These hells are not represented as being eternal, but as
to be finally destroyed, for Praise be to Him, "cry
out the faithful , "who makes the final retribution .
.. . . and who will at the end deliver the wicked from hell,
and restore the whole creation to purity. [Page 8]
I think
we may fairly gather from much of the foregoing, that scarcely one idea on this subject appearing in the teachings
of modern religions can be said to be actually new; the older
philosophies are found to contain them all, of course under
varying forms, suited to their surroundings, and the state
of civilization of the times in which they flourished.
Turning next to the teachings of Confucius, we find in his
canonical works — the Yê-King, I believe, is the
one — that Tien, or heaven, is spoken of in the same
terms as the Supreme Being, as pervading the universe and
awarding moral retribution; sometimes, however, the term
is applied to the visible sky only. Heaven and earth, it
is said, produced man, but the work was incomplete, men were
to be taught the principles of reason, which heaven and earth
could not do. The work of the sages was equally great, so
therefore heaven, earth, and the sages form a triad of powers
equal among themselves. In fact, the Chinese division of
human knowledge is into heaven, earth, and man.

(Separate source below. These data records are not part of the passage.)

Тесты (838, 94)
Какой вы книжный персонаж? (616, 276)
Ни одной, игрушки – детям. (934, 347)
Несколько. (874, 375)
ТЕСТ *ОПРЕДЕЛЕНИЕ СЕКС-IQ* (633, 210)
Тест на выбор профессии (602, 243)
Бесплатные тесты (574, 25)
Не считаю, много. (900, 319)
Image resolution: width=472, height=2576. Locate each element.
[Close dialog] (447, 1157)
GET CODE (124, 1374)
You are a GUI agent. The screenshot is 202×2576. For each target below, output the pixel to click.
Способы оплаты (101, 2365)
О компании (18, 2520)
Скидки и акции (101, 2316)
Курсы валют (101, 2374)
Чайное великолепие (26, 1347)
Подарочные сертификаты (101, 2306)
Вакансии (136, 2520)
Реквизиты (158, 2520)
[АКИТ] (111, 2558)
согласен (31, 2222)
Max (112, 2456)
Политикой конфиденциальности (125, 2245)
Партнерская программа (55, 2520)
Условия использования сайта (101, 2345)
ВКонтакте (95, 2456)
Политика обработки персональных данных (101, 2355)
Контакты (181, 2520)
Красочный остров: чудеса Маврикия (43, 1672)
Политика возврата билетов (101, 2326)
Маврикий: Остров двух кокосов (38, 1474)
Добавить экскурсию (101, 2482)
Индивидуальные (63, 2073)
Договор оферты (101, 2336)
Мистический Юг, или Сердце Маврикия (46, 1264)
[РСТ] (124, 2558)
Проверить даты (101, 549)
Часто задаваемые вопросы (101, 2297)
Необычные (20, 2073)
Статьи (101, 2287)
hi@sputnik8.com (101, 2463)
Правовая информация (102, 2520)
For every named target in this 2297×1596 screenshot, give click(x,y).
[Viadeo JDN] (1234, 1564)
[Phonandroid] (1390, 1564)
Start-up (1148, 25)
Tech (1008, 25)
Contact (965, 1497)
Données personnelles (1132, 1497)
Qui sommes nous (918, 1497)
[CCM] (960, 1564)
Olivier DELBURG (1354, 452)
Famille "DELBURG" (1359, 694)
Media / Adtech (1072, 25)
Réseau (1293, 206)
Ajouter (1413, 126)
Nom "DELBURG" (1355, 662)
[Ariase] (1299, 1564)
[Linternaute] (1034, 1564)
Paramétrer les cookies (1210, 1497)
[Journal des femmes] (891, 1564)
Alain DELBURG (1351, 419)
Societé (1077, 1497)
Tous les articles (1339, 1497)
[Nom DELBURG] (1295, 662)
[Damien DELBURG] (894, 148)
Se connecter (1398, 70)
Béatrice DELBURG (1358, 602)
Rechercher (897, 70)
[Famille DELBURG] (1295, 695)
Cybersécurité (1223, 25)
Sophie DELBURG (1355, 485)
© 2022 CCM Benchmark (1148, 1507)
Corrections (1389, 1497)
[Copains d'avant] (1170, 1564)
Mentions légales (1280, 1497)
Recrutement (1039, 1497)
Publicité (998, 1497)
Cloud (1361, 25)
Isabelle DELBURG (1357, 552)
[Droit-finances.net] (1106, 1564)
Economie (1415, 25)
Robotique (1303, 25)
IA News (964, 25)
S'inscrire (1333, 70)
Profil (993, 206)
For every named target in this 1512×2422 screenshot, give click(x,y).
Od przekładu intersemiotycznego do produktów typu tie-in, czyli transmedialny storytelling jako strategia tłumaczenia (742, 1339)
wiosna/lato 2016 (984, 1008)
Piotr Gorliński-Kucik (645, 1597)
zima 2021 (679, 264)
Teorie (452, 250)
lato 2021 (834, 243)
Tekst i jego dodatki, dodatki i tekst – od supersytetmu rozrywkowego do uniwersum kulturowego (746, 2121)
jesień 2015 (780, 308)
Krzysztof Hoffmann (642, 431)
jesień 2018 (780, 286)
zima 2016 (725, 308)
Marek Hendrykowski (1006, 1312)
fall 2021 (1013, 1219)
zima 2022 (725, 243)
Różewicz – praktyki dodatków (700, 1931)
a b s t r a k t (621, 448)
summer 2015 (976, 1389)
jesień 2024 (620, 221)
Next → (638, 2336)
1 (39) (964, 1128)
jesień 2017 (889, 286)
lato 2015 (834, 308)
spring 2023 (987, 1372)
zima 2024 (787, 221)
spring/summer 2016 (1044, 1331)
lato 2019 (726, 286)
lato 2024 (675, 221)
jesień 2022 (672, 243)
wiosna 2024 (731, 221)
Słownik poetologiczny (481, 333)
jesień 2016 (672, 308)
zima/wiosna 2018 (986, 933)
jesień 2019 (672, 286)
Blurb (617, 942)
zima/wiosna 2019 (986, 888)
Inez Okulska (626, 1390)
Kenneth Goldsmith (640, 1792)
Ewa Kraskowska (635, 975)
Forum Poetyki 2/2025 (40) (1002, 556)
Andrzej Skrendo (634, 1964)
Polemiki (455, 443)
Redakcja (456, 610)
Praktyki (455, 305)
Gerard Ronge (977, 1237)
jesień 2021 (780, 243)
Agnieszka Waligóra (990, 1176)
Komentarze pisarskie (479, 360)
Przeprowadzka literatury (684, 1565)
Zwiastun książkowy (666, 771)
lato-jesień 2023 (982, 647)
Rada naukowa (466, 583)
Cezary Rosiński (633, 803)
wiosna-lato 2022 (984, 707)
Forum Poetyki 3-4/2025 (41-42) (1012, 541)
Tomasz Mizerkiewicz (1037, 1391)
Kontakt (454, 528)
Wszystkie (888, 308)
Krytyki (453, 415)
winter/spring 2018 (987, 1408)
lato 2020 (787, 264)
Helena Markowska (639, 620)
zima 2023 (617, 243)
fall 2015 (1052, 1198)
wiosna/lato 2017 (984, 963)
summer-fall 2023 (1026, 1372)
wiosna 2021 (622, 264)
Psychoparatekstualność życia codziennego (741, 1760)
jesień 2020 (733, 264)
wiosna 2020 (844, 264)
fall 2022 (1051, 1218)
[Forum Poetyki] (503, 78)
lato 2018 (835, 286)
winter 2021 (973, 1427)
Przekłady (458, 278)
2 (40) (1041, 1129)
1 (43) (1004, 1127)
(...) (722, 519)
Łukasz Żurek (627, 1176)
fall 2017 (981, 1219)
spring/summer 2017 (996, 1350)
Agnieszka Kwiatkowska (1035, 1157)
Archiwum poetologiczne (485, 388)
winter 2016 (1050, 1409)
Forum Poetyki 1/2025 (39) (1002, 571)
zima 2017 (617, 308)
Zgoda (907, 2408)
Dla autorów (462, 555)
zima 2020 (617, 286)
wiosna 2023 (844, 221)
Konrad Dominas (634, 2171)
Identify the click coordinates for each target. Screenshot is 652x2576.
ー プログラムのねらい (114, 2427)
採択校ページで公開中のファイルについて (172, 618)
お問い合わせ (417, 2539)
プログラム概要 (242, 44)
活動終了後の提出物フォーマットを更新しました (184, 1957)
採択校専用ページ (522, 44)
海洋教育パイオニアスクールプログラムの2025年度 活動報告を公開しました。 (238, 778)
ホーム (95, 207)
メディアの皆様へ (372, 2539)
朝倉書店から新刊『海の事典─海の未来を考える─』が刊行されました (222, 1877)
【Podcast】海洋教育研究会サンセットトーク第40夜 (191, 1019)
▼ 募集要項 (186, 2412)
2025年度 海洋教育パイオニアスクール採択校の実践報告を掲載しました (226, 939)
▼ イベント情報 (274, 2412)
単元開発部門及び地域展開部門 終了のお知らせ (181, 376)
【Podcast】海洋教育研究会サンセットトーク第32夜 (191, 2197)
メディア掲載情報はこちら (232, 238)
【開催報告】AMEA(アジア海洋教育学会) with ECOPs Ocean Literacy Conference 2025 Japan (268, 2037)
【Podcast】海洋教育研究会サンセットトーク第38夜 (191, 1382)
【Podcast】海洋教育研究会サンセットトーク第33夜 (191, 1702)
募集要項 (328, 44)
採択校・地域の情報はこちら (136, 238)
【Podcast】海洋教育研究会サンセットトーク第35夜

This, read in the light of the Secret Doctrine, is most
explicit, especially when it is added that Confucius taught
virtue to be rewarded and vice punished in the individuals,
or in their posterity, on earth; which, by the way, would
be a most unjust proceeding if this word posterity be not
here taken to mean themselves, reincarnated. Very little
definite teaching is given of any post-mortem states, hence
the charge of materialism often brought against the teachings
of Confucius.
Sir John Davis, writing on China in 1857, says that the
hell of the Chinese Buddhists may be very well described
from a translation — made by Dr. Morrison — of the
explanatory letterpress of ten large woodcuts which are exhibited
in the temples on certain occasions. According to this account, " Prior
to their final condemnation the souls are exposed to judgment
in the courts of She-ming-wâng ('the ten kings of darkness').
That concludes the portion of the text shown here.